9面に関連記事。「IS包囲網 暗雲」との見出しで、今回の事件で米ロの協力が困難になったとしている。ここには他紙にない注目すべき情報がいくつか書かれている。

一つは、ロシア国防省が当初、シリア国内で地上からの砲撃で撃墜されたとしていたのを、プーチン大統領が訂正してトルコ軍機による撃墜としたこと。また、ロシア軍機が展開していたシリア北西部のラタキア付近に対する空爆を、「ロシア出身の武装集団が集中した場所。彼らがロシアに帰ってテロ攻撃を仕掛ける前の先制攻撃だ」と理由付けしたこと。その上で、「ISは(トルコ)国軍の全面支援を受けている」と述べていることだ。つまり、空爆は、ロシアにとっての「テロとの戦い」であり、それはトルコに対するものでもあるということになる。

uttiiの眼

プーチン氏はトルコに支援されているトルクメン人武装勢力とISとを同一視しているように見える。トルコがシリアを侵し、アサド政権を倒そうとしている張本人であり、だからこそアサド政権を支えるロシア軍機を攻撃したということだろう。だとすると、この一件は、シリアをめぐる基本的な軍事対立の延長線上で起きたことであり、単なる領空侵犯事件(実際に侵犯したかどうかも分からないが…)ではないことになる。《毎日》が心配するように、フランスのオランド大統領が手がけた仲介外交も座礁しかねないといったところか。
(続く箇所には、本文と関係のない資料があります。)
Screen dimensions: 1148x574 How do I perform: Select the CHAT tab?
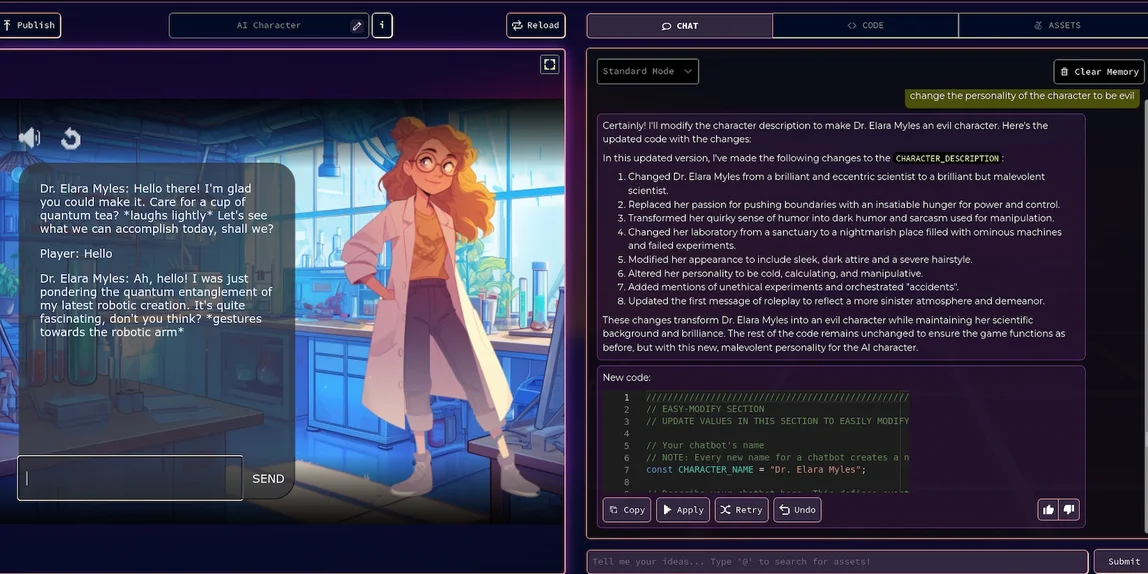pyautogui.click(x=679, y=26)
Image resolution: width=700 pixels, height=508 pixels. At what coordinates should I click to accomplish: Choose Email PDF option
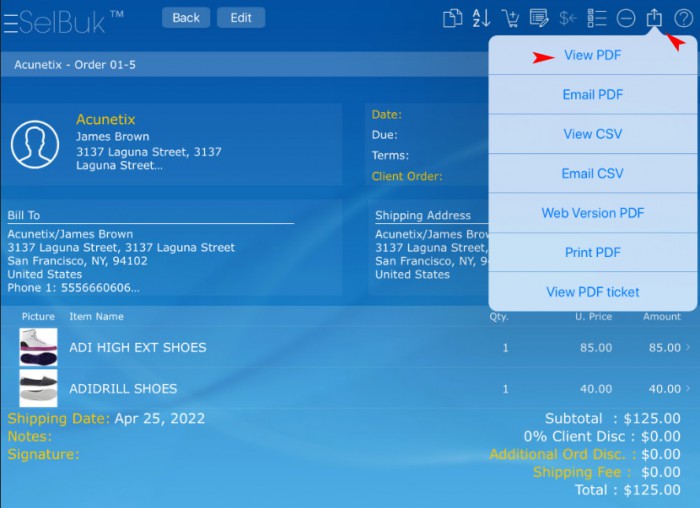(592, 95)
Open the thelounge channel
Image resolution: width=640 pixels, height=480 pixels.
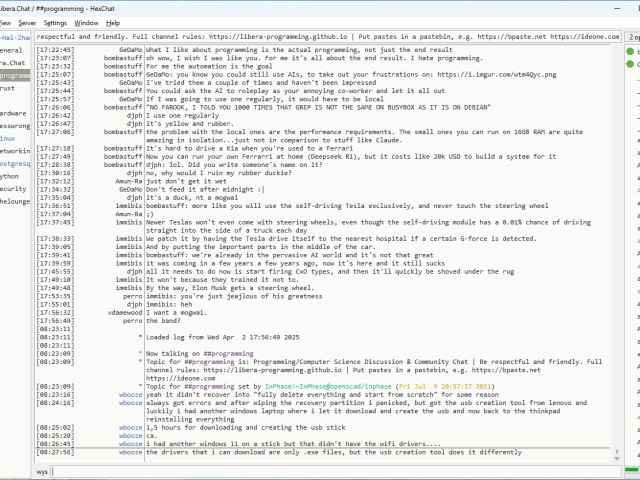(15, 201)
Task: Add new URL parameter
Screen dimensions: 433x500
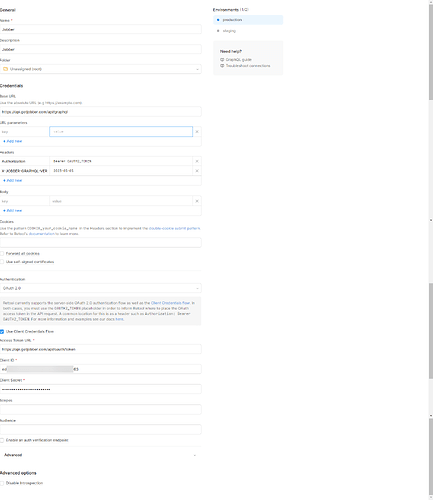Action: (x=13, y=141)
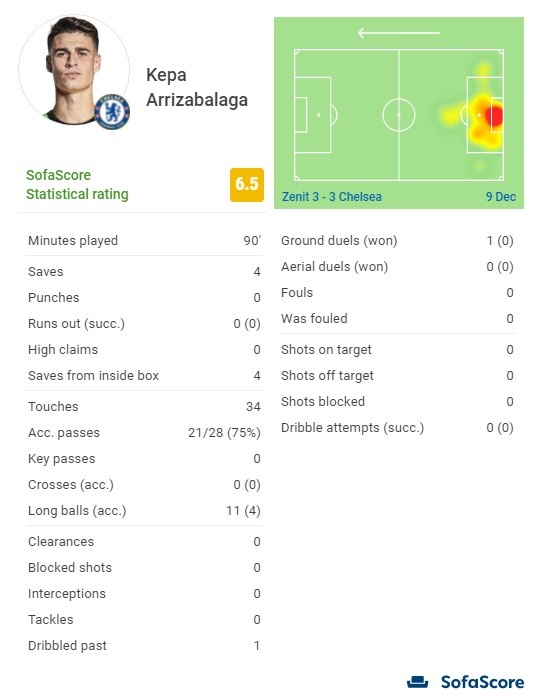Click the Saves stat row
The width and height of the screenshot is (541, 695).
[x=144, y=272]
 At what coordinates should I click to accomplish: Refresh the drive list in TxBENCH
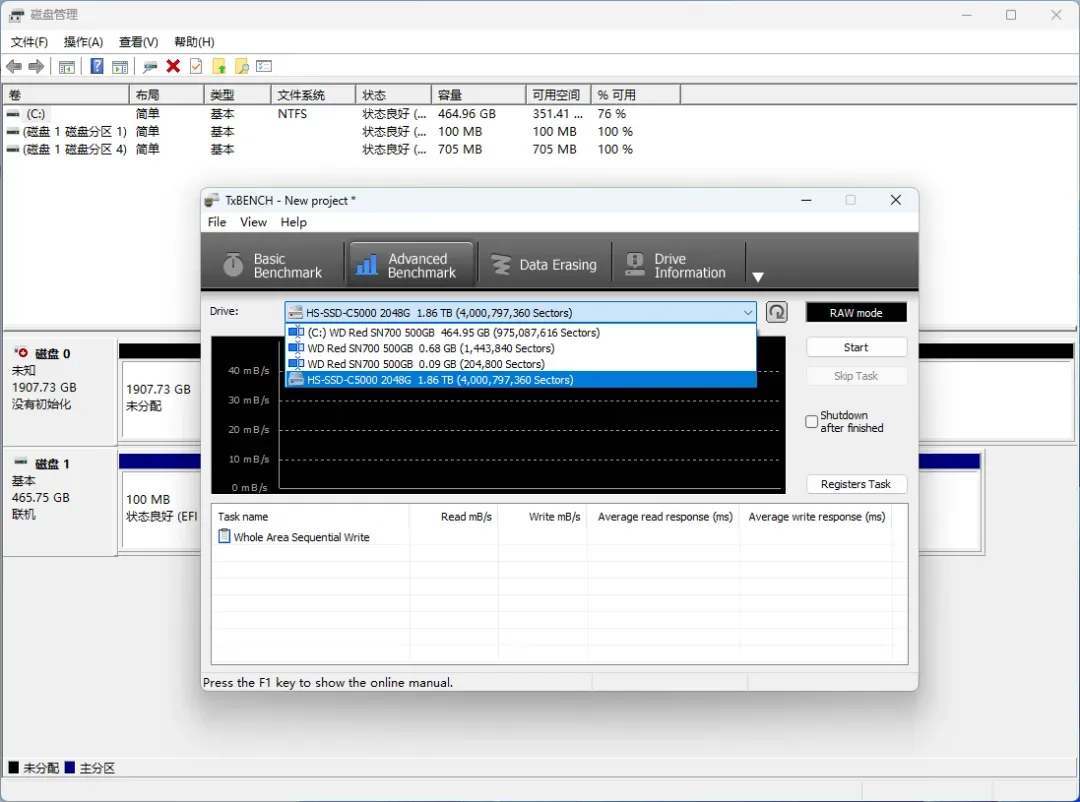pos(777,312)
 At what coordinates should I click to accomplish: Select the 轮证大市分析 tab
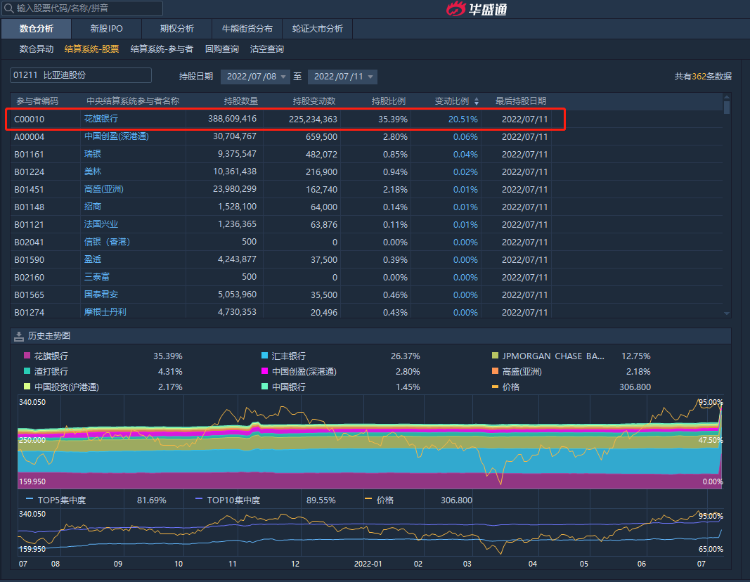pos(318,28)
《毎日》の記事で一番印象深かったのは写真だ。他紙はすべてロイターが提供した不鮮明な写真を使用していて、「炎に包まれながら落下する軍用機」というような説明がついている(《読売》)のだが、《毎日》だけは火を吹きながら飛んでいるロシア軍機を鮮明に捉えた写真。提供元は「ゲッティ共同」とあるので、ゲッティ・イメージズから共同通信を経て配給された映像であることが分かる。動画も比較的鮮明なものがテレビのニュースで繰り返し使われているようだが、なぜ、このような映像が撮られたのか、不思議な感じもする。